▶ _EXERCICE ÉCRIT A_
Comptez les lignes des enregistrements ci-dessous qui contiennent la chaîne « Task ». Indiquez seulement ce nombre.

▶ _EXTRAIT À LIRE_
______________________________

La question des exonérations fiscales et de la taxation des plus-values latentes.
Certains observent que la fiscalité actuelle conduirait à un « effacement » de la plus-value des gains acquis sur les actions lors de la transmission par voie de succession ou donation.
Lors de cette transmission en effet, le paiement du DMTG (droit de mutation à titre gratuit) a pour conséquence que les biens transmis rentrent dans le patrimoine de l’héritier pour sa valeur au jour de la transmission.
Personne n’aura donc payé la plus-value (actuellement la flat tax au taux de 30%) acquise pendant la période de possession des biens par le défunt. Cette situation se produit lorsque les profits d’une entreprise sont versés sous forme de dividendes à une société holding bénéficiant du régime fiscal mère-fille. Les profits de l’entreprise fille, après avoir été taxés à son niveau, sont distribués à la holding sans payer de droits, et ne sont taxés que si la holding les distribue. Lors de la succession d’un actionnaire, ils ne supportent que le DMTG et ne seront taxés à la plus-value qu’au moment de la cession éventuelle des actions de la holding, et seulement sur la plus value acquise après ouverture de la succession.
Cette situation choque certains quand il s’agit de fortunes très importantes, car les profits peuvent ainsi être transmis de génération en génération sans être jamais imposés autrement que par voie de DMTG, et ce jusqu’à revente de actions.
La situation n’est véritablement susceptible de choquer que parce que la législation fiscale permet par le biais des exonérations d’échapper à la taxation très lourde des héritages importants (taux de 45% en ligne directe au-delà de 1,8 million d’euros). Effectivement, les héritages des 0,1% les plus importants ne paient que 10% de droits au lieu de 45%.
Dans le but d’empêcher les plus riches d’optimiser leur situation fiscale, les organismes de gauche font appel à la suppression des exonérations permises par la législation.

______________________________

▶ _ENREGISTREMENTS FOURNIS_

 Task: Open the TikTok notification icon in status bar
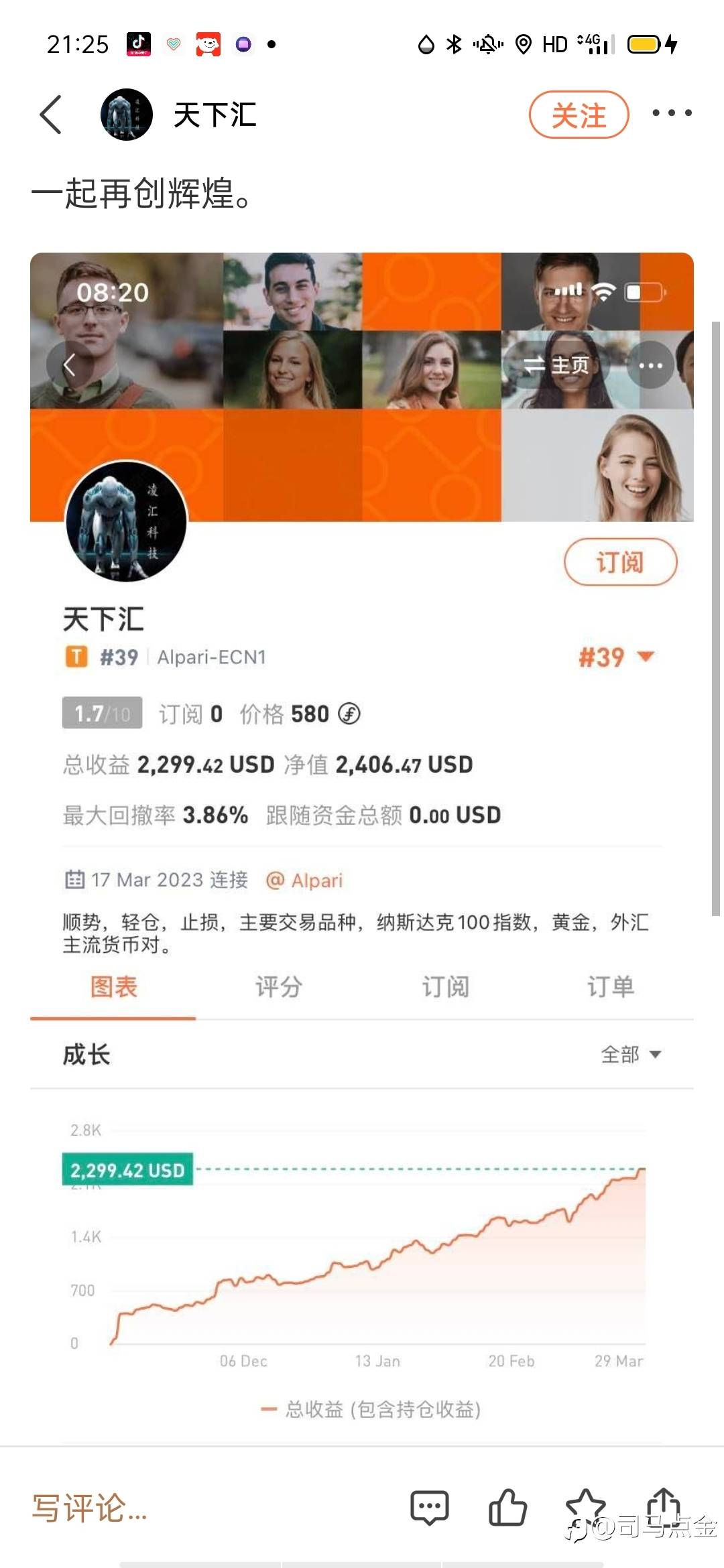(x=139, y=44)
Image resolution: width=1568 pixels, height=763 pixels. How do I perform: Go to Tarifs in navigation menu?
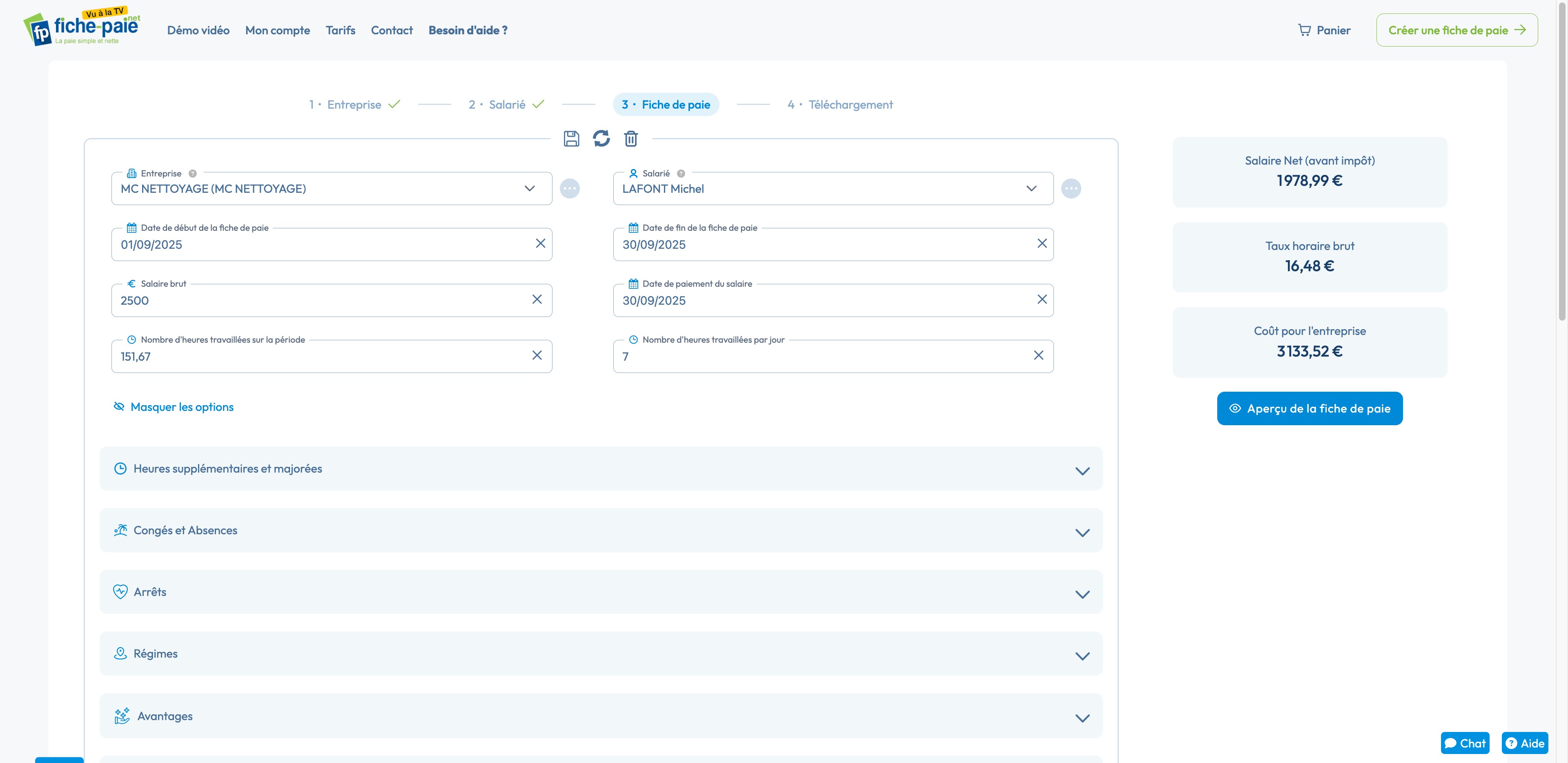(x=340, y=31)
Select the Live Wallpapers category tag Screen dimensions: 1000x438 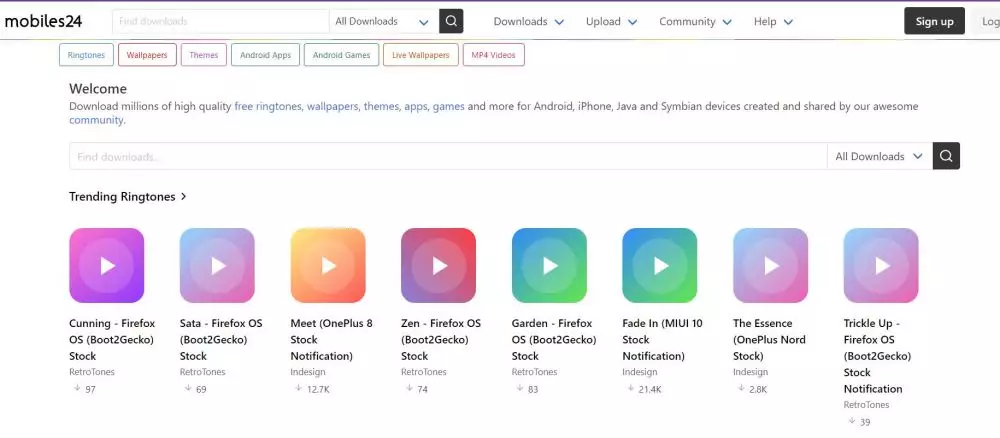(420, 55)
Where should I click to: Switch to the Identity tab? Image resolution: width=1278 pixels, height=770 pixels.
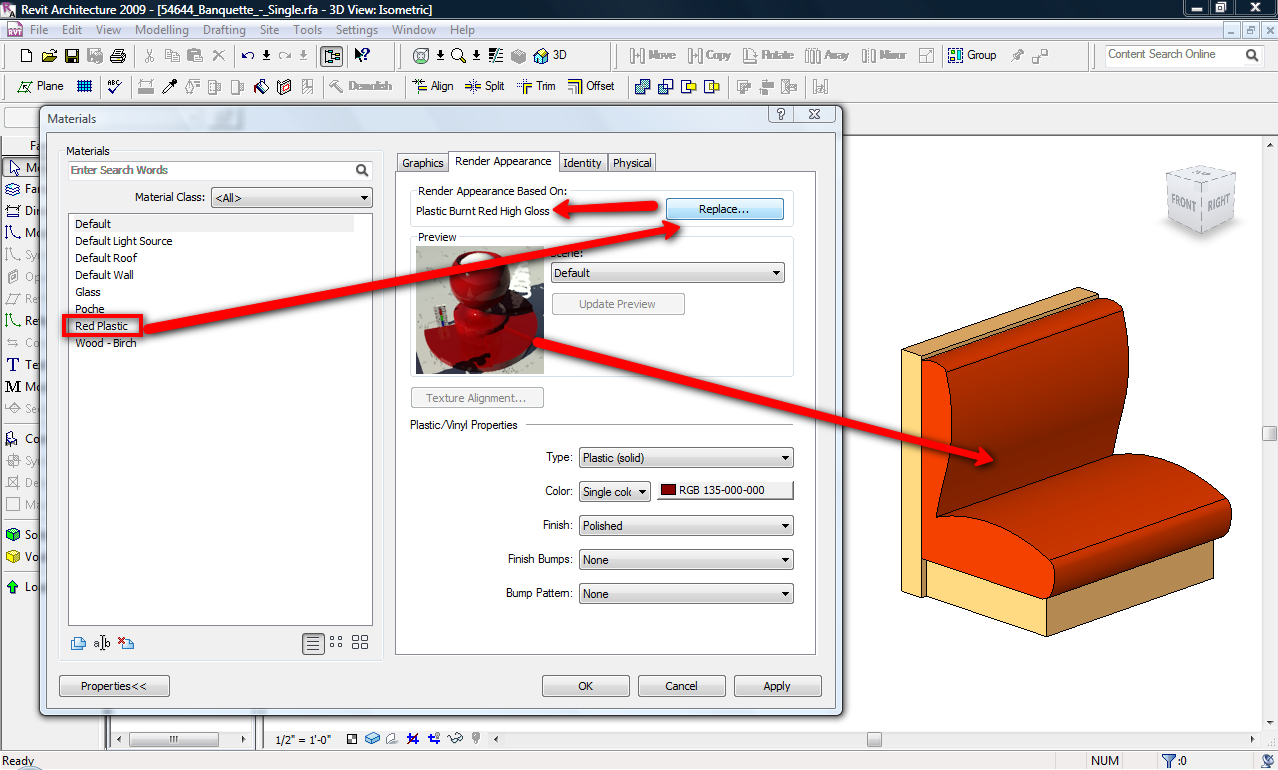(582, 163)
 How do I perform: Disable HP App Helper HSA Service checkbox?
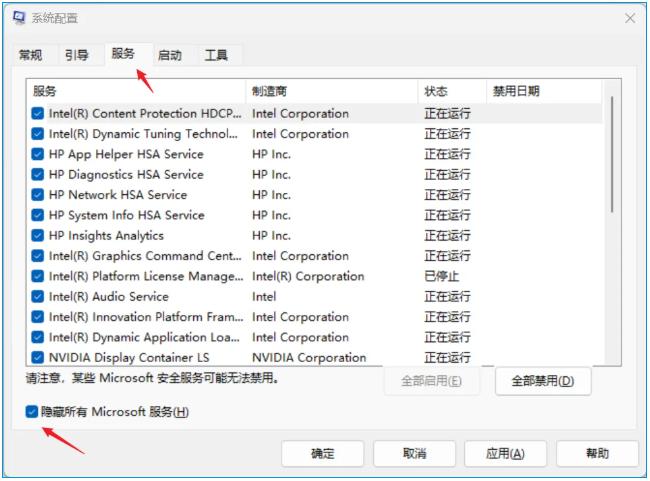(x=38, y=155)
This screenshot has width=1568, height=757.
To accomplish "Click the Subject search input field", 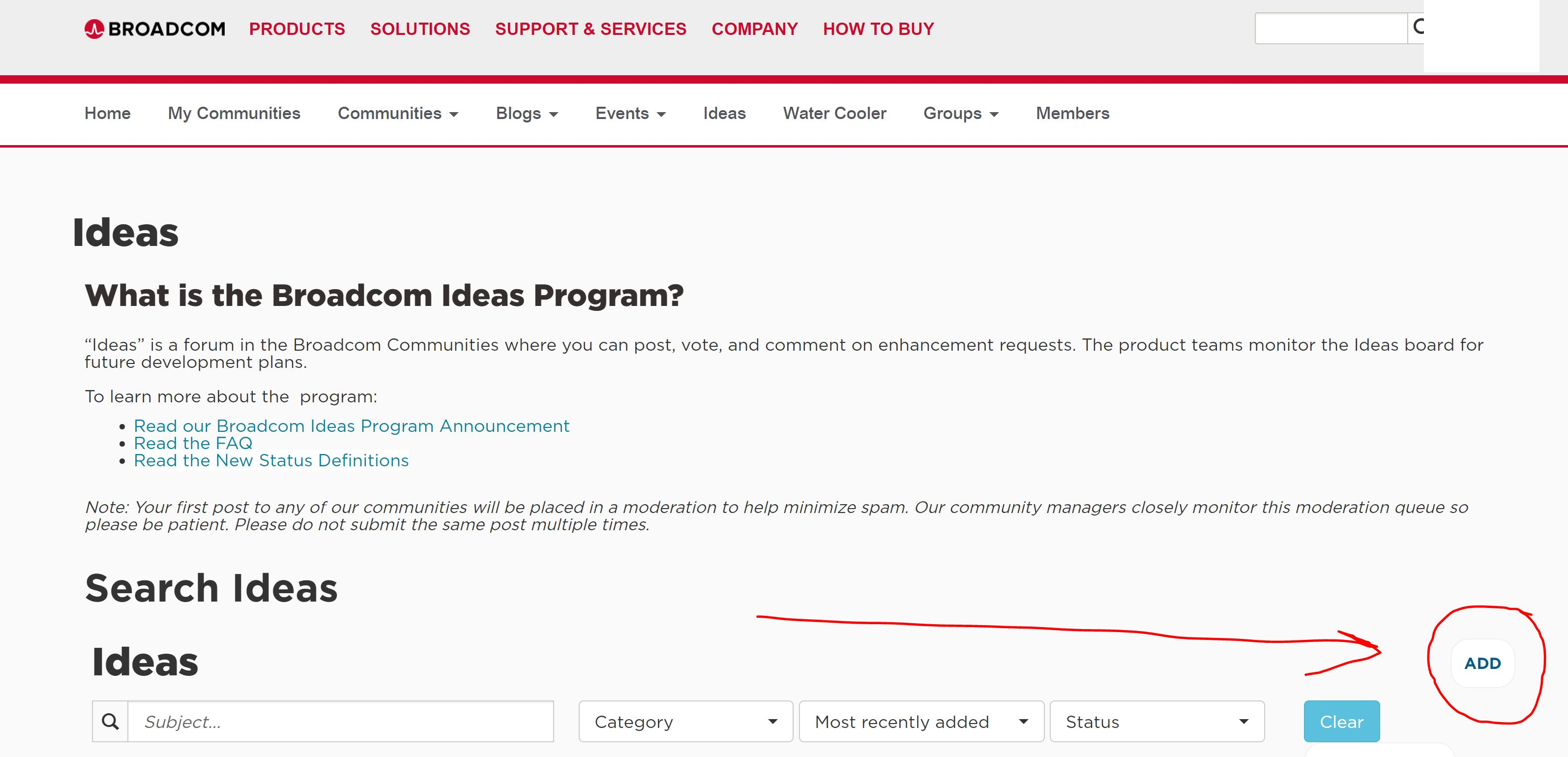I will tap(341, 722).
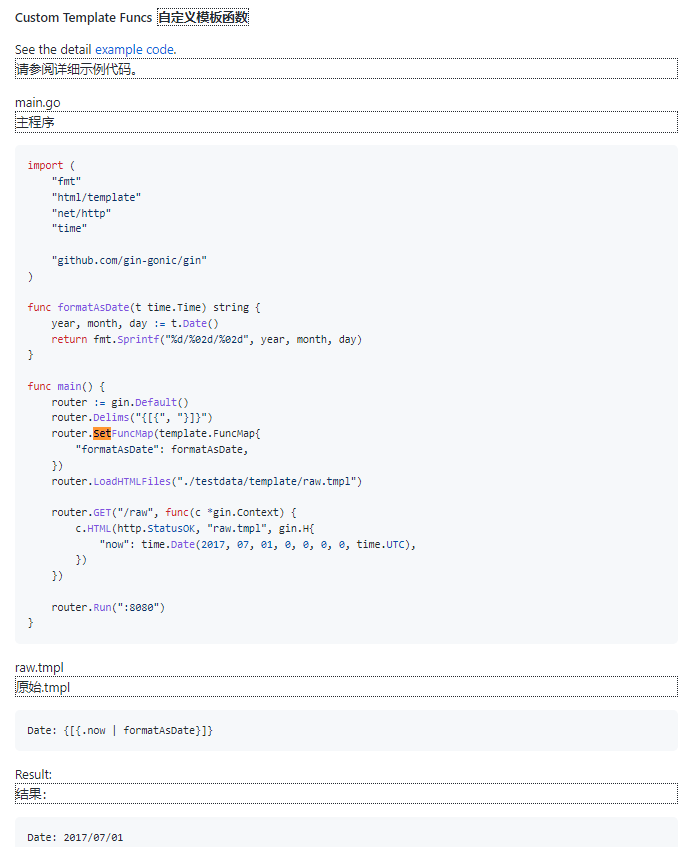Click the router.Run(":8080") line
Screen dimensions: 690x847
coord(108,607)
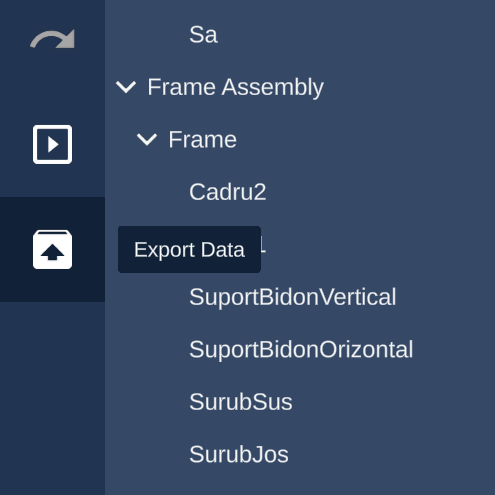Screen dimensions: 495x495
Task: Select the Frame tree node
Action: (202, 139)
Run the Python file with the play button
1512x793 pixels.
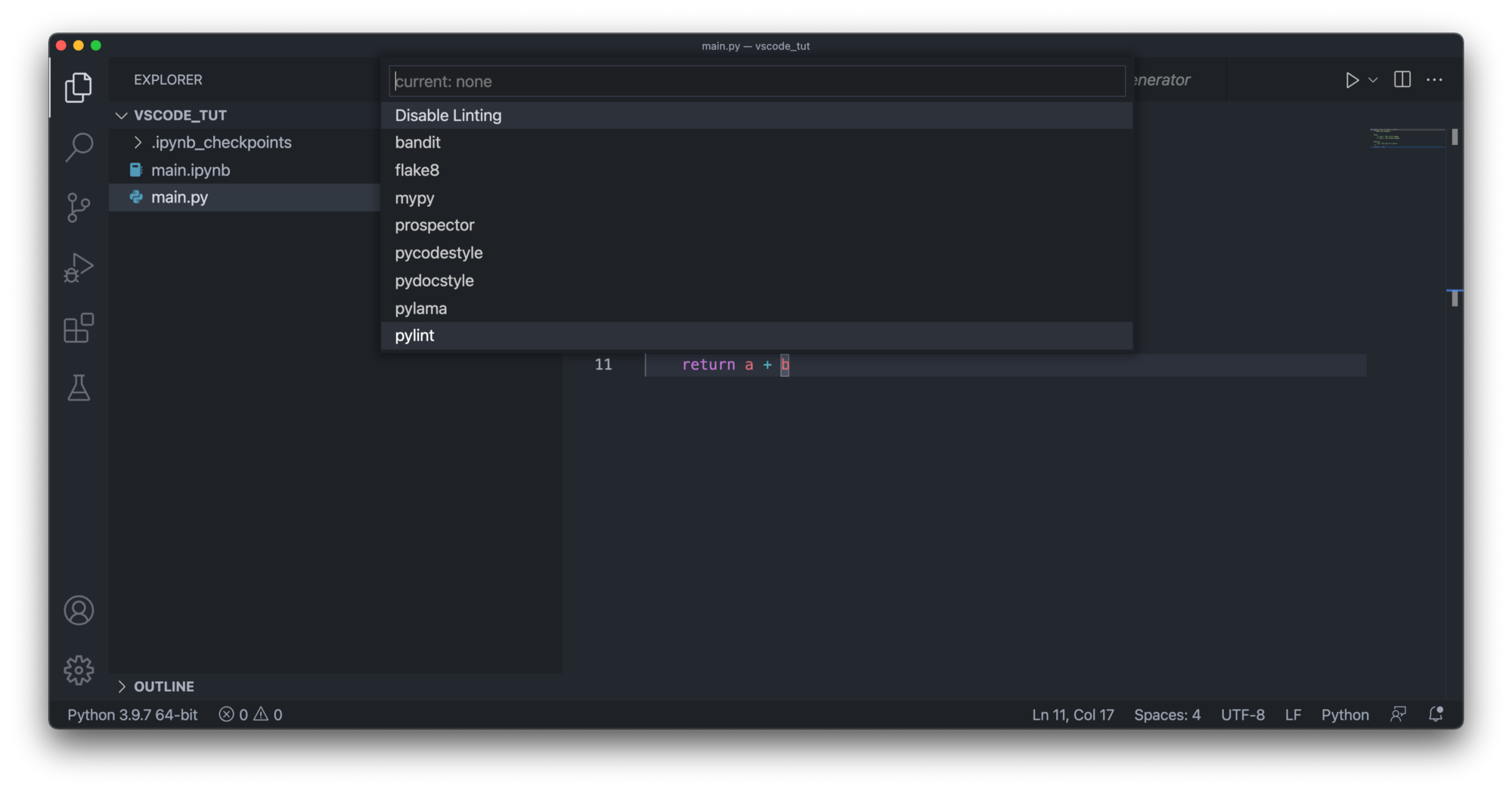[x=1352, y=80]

______________________________

▶ _EXERCICE ÉCRIT B_
Recopiez fidèlement le passage de l'extrait sur la fiscalité des successions qui va de « La situation n’est » jusqu'à « lieu de 45%. ».

▶ _RÉPONSE COMPLÈTE A_
2

▶ _RÉPONSE COMPLÈTE B_
La situation n’est véritablement susceptible de choquer que parce que la législation fiscale permet par le biais des exonérations d’échapper à la taxation très lourde des héritages importants (taux de 45% en ligne directe au-delà de 1,8 million d’euros). Effectivement, les héritages des 0,1% les plus importants ne paient que 10% de droits au lieu de 45%.